> Records provided
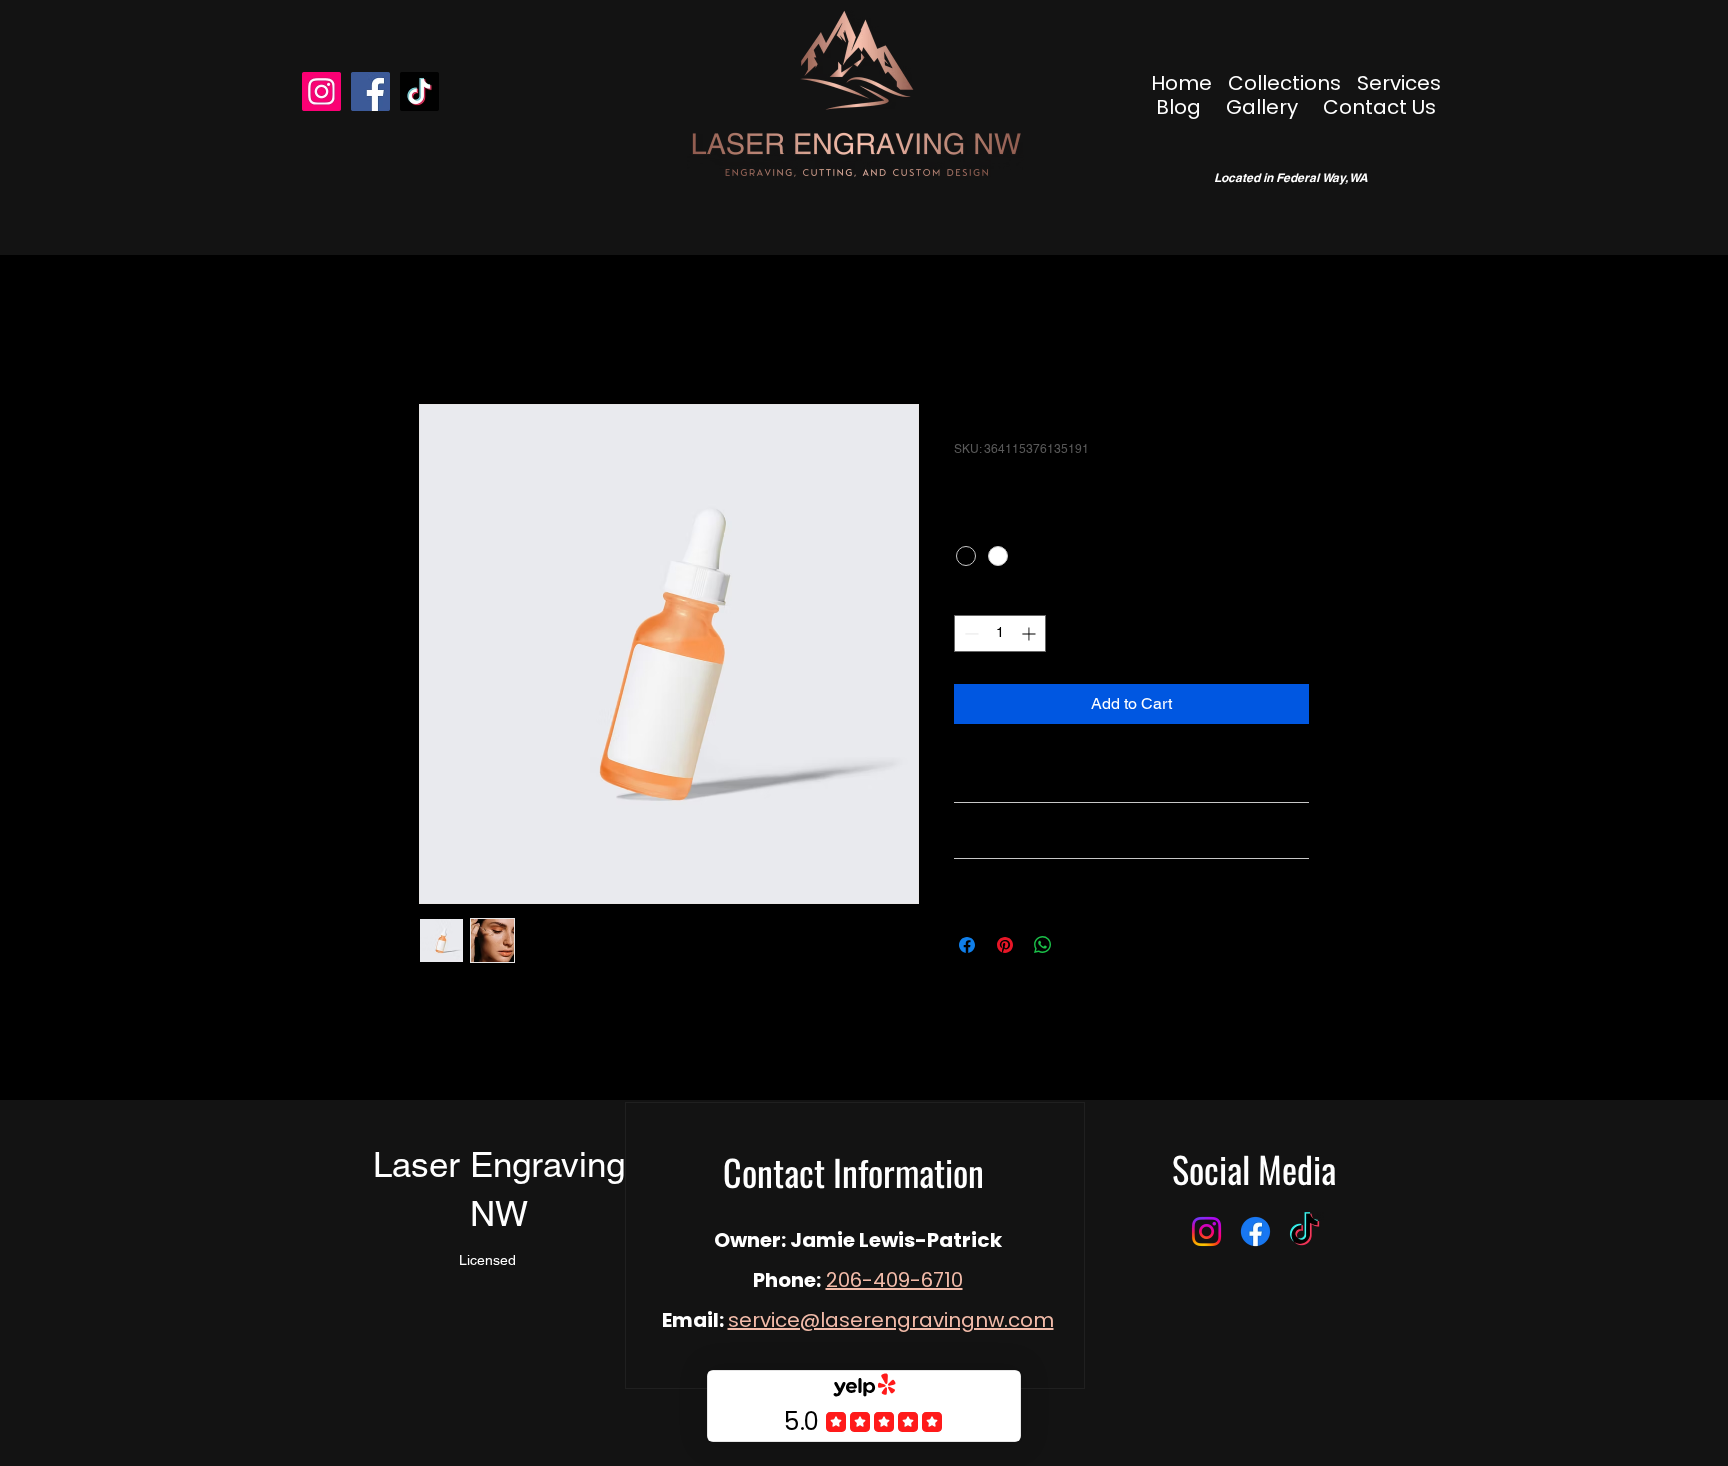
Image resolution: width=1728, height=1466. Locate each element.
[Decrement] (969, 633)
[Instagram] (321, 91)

...

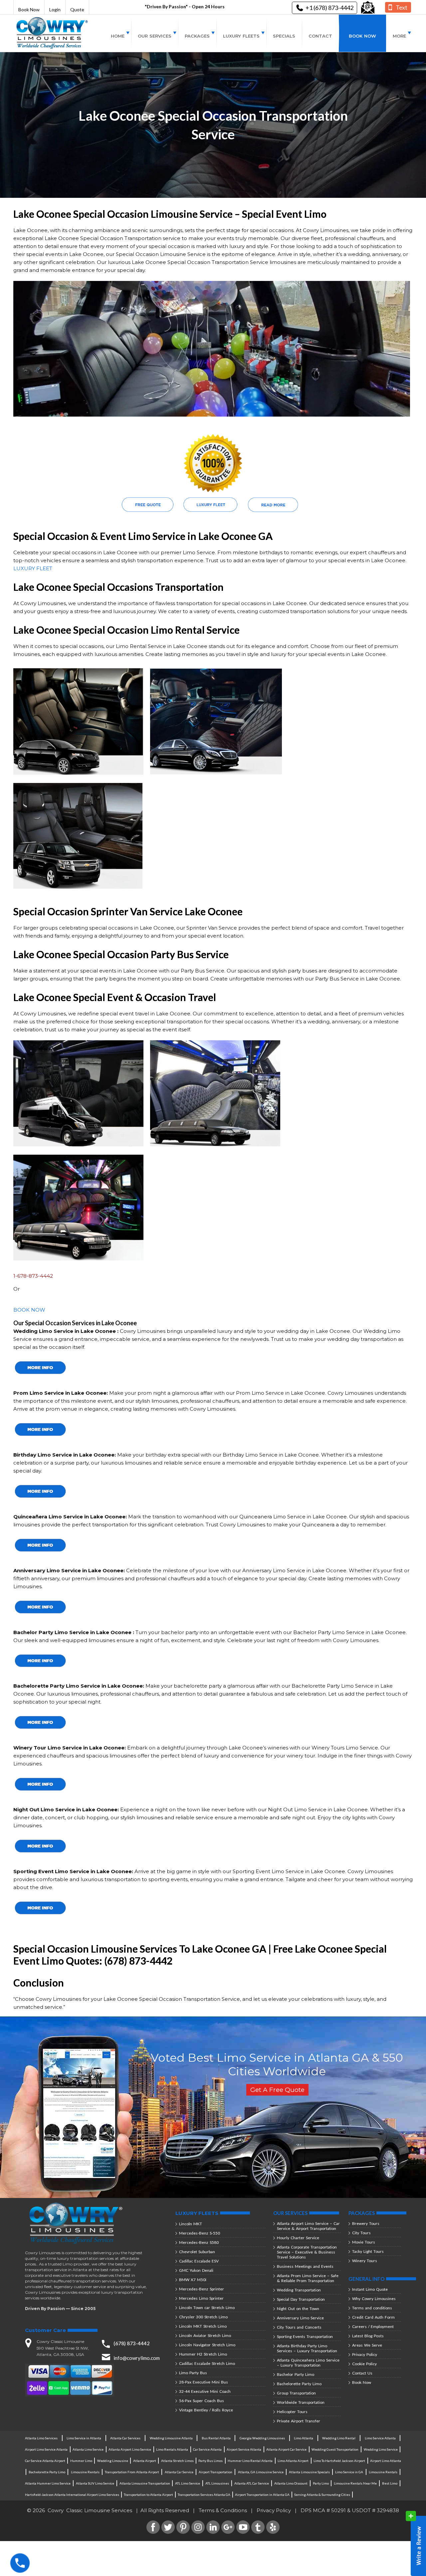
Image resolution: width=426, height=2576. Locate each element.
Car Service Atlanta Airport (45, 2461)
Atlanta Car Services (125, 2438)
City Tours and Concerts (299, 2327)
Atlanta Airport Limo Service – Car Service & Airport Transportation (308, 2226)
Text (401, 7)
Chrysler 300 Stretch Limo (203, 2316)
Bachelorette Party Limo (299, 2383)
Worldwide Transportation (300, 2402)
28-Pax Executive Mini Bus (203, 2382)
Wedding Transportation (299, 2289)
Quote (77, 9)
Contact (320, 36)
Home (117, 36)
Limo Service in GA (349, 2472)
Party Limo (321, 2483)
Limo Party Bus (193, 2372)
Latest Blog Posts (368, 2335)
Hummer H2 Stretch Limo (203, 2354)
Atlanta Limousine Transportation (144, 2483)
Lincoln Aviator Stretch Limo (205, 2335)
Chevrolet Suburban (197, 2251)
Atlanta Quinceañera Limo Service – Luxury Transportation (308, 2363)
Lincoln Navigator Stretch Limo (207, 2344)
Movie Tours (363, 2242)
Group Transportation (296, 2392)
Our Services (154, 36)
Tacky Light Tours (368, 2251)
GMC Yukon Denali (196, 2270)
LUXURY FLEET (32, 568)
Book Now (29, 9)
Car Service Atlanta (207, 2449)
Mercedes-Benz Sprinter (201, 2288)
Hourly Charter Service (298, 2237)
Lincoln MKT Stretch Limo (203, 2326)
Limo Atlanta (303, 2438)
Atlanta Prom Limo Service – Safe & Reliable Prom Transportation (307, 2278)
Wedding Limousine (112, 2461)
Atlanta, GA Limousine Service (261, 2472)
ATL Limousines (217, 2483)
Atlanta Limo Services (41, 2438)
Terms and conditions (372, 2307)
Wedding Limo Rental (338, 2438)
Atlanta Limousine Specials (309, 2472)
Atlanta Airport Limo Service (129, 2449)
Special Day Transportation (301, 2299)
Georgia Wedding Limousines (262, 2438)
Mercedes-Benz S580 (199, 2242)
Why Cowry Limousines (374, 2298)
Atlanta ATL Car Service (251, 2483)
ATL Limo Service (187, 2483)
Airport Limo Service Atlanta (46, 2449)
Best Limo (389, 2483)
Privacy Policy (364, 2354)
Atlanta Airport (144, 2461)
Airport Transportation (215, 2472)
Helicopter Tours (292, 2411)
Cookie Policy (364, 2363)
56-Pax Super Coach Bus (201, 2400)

> Work order
Both the line containing "Hummer H2 Stretch Limo (203, 2354)" and the line containing "Limo Atlanta (303, 2438)" belong in the answer. Print them and every line above that falls between them exactly, and no others.

> Expected output
Hummer H2 Stretch Limo (203, 2354)
Atlanta Limousine Transportation (144, 2483)
Lincoln Aviator Stretch Limo (205, 2335)
Chevrolet Suburban (197, 2251)
Atlanta Quinceañera Limo Service – Luxury Transportation (308, 2363)
Lincoln Navigator Stretch Limo (207, 2344)
Movie Tours (363, 2242)
Group Transportation (296, 2392)
Our Services (154, 36)
Tacky Light Tours (368, 2251)
GMC Yukon Denali (196, 2270)
LUXURY FLEET (32, 568)
Book Now (29, 9)
Car Service Atlanta (207, 2449)
Mercedes-Benz Sprinter (201, 2288)
Hourly Charter Service (298, 2237)
Lincoln MKT Stretch Limo (203, 2326)
Limo Atlanta (303, 2438)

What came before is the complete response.